I looked at her, really looked at her for the first time in a long while. “How?”
She smiled faintly. “By believing that words still matter. That maybe, if we start talking about the future again, it’ll start to feel real.”
I wanted to tell her she was chasing ghosts, that the world had moved on and left us behind. But something in her eyes held me back.
“Maybe you’re right,” I said instead.
“Maybe,” she replied. “Will you try with me?”
The question hung in the air. A commitment to something uncertain, a step toward a horizon that might not exist.
“Yeah,” I said finally. “I will.”
She nodded, a small victory. “Thank you.”
We finished our coffee in silence, but it felt different now. The silence was no longer a void but a canvas.
Outside, the first light of dawn crept over the buildings, painting the sky with hues of pink and orange. A new day, indistinguishable from the last, yet carrying the weight of possibilities.“
I should get going,” she said.
“Where to?”
She paused. “I think I’ll visit my sister. Haven’t seen her in a while.”
“Sounds good.”
She looked at me expectantly. “And you?”
I took a deep breath. “I might… I will head to the old bookstore. See if they have anything worth reading.”
She smiled genuinely. “See? That wasn’t so hard.”
I chuckled softly. “Guess not.”
We parted ways, and as I walked toward the bookstore, I noticed the city stirring awake. Shopkeepers lifted grates, street vendors set up carts, a kid chased a dog down the sidewalk. Life moving forward, whether we acknowledged it or not.
At the bookstore, the familiar musty scent welcomed me. Shelves towered around me, guardians of forgotten worlds. I wandered aimlessly until a book caught my eye: “Horizons Lost and Found.”
I pulled it from the shelf, flipping through pages yellowed with age. Passages about explorers chasing sunsets, poets dreaming of tomorrows, societies built on the promise of the future.
I bought the book and stepped back into the street. The sun was higher now, the city bathed in its glow. I thought about Maria, about our conversation. Maybe the future wasn’t a given, but perhaps it was something we could still reach for.
As I walked home, I practiced speaking in futures. “I will read this book,” I murmured. “I will call my brother.” The words felt foreign, but not unwelcome.
A woman passed by, humming a tune. An old man fed pigeons, scattering crumbs with a steady hand. The world was still flawed, still heavy with the weight of its own making, but maybe there was room for more.

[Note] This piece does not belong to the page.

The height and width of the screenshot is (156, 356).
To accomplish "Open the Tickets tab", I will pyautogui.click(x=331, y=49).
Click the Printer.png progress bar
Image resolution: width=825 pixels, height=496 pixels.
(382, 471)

Back in my apartment, I sat by the window, the book open on my lap. I read stories of people who dared to dream beyond their present, who used words to build bridges to unseen shores.
I picked up a pen and a worn notebook. The blank page stared back at me, a challenge and an invitation.
“I will write,” I wrote.
And so I did.
The words flowed slowly at first, then with increasing ease. Thoughts, hopes, fragments of a future I hadn’t dared to consider.
The day passed unnoticed, the sun arcing across the sky and dipping below the horizon. The room grew dim, but I continued writing, the darkness no longer a barrier.
When I finally set down the pen, I felt a strange sensation—a lightness, a quiet stirring of something long dormant.
I thought of Maria and wondered if she’d reached her sister’s place, if she felt the same shift. I decided I would call her tomorrow.
Tomorrow.
The word tasted new, full of potential.
I went to bed, and for the first time in a long while, I didn’t dread the coming day. Sleep came easily, dreams filled with colors and faces and places yet to be.
Maybe the future wasn’t lost after all. Maybe it was waiting for us to find the words to bring it back into focus.
As I drifted into deeper sleep, one final thought lingered.
“I will hope.”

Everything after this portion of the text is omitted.